Using a raw file partition and a time-based technique for determining the
optimal write position, I am able to get 8K writes physically written to disk
synchronously in the range of 500 to 650 writes per second using FreeBSD raw
device partitions on IDE disks (with write cache disabled). I will be
testing it soon under linux with 10,00RPM SCSI which should be even better.
It is my belief that the mechanism used to achieve these speeds could be
incorporated into the existing WAL logging code as an abstraction that looks
to the WAL code just like the file level access currently used. The current
speeds are limited by the speed of a single disk rotation. For a 7,200 RPM
disk this is 120/second, for a 10,000 RPM disk this is 166.66/second
The mechanism works by adjusting the seek offset of the write by using
gettimeofday to determine approximately where the disk head is in its
rotation. The mechanism does not use any AIO calls.
Assuming the following:
1) Disk rotation time is 8.333ms or 8333us (7200 RPM).
2) A write at offset 1,500K completes at system time 103s 000ms 000us
3) A new write is requested at system time 103s 004ms 166us
4) A 390K per rotation alignment of the data on the disk.
5) A write must be sent at least 20K ahead of the current head position to
ensure that it is written in less than one rotation.
It can be determined from the above that a write for an offset of something
slightly more than 195K past the last write, or offset 1,695K will be ahead
of the current location of the head and will therefore complete in less than
a single rotation's time.
The disk specific metrics (rotation speed, bytes per rotation, base write
time, etc.) can be derived empirically through a tester program that would
take a few minutes to run and which could be run at log setup time.

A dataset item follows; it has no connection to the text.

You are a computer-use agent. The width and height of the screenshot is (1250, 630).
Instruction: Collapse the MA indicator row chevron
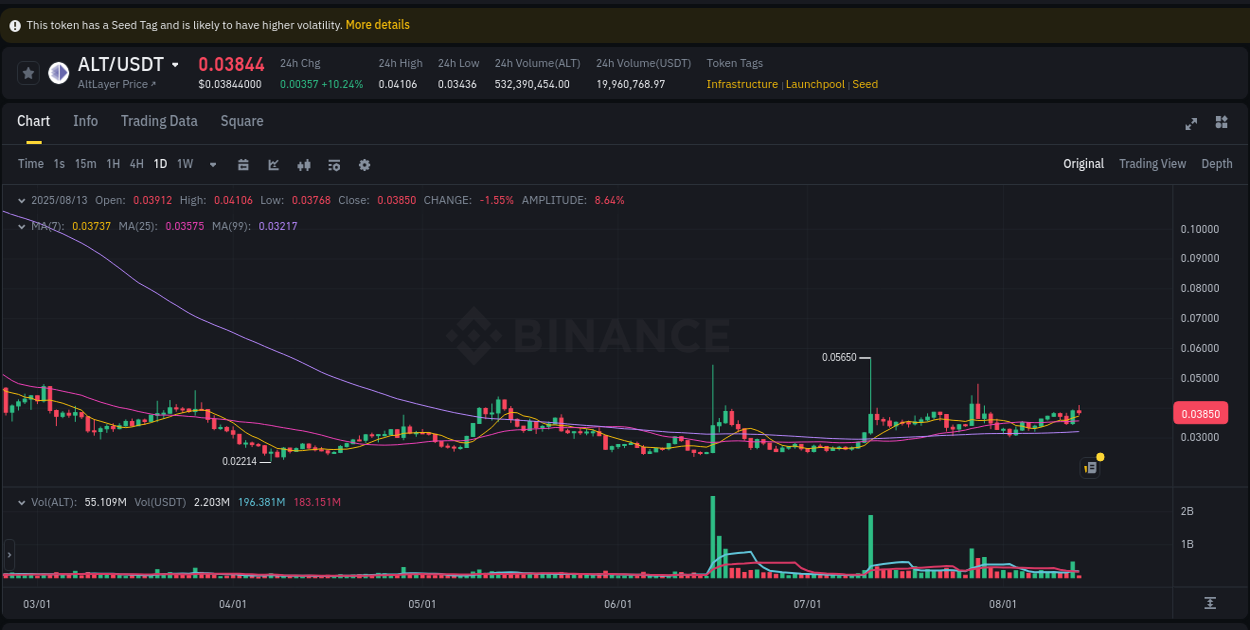pyautogui.click(x=20, y=226)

The obvious problem with the above mechanism is that the WAL log needs to be
able to read from the log file in transaction order during recovery. This
could be provided for using an abstraction that prepends the logical order
for each block written to the disk and makes sure that the log blocks contain
either a valid logical order number or some other marker indicating that the
block is not being used.
A bitmap of blocks that have already been used would be kept in memory for
quickly determining the next set of possible unused blocks but this bitmap
would not need to be written to disk except during normal shutdown since in
the even of a failure the bitmaps would be reconstructed by reading all the
blocks from the disk.
Checkpointing and something akin to log rotation could be handled using this
mechanism as well.
So, MY REAL QUESTION is whether or not this is the sort of speed improvement
that warrants the work of writing the required abstraction layer and making
this very robust. The WAL code should remain essentially unchanged, with
perhaps new calls for the five or six routines used to access the log files,
and handle the equivalent of log rotation for raw device access. These new
calls would either use the current file based implementation or the new
logging mechanism depending on the configuration.
I anticipate that the extra work required for a PostgreSQL administrator to
use the proposed logging mechanism would be to:
1) Create a raw device partition of the appropriate size
2) Run the metrics tester for that device partition
3) Set the appropriate configuration parameters to indicate raw WAL logging
I anticipate that the additional space requirements for this system would be
on the order of 10% to 15% beyond the current file-based implementation's
requirements.
So, is this worth doing? Would a robust implementation likely be accepted for
7.4 assuming it can demonstrate speed improvements in the range of 500tps?